■ EXCERPTED RECORDS
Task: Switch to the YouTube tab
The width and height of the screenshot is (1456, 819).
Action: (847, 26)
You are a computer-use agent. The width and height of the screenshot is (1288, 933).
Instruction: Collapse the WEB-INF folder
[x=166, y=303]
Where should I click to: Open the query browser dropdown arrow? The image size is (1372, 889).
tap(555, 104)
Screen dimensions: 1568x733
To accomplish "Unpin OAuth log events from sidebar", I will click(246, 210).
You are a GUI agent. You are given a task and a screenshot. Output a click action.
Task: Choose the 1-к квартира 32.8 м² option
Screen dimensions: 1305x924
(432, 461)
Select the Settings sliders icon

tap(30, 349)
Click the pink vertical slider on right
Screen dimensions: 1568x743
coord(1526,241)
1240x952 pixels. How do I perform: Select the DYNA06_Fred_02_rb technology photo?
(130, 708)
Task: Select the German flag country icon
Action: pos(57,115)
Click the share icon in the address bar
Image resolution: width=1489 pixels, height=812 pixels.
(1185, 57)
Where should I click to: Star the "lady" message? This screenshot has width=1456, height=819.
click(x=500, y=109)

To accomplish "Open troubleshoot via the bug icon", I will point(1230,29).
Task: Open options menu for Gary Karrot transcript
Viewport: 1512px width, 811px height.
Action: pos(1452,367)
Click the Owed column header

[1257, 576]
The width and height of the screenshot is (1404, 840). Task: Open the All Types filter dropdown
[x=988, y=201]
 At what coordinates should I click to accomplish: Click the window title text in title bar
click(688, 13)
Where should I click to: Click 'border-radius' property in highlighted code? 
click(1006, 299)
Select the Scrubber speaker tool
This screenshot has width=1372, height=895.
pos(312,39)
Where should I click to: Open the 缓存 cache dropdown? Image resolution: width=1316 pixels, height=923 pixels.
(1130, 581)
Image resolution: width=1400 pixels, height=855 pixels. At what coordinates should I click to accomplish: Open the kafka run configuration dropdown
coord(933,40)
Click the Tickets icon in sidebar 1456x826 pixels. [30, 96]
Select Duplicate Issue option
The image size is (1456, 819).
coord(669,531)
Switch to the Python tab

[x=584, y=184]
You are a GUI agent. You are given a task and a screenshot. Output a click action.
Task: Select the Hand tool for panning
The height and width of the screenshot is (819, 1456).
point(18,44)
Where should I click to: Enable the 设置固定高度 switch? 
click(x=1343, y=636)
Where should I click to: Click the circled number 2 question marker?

■ EXERCISE OBJECTIVE
From the listing above, copy every line that holds the string "will".

■ ANSWER FOR THE TASK
To accomplish "Unpin OAuth log events from sidebar", I will click(246, 210).
To accomplish "Open troubleshoot via the bug icon", I will point(1230,29).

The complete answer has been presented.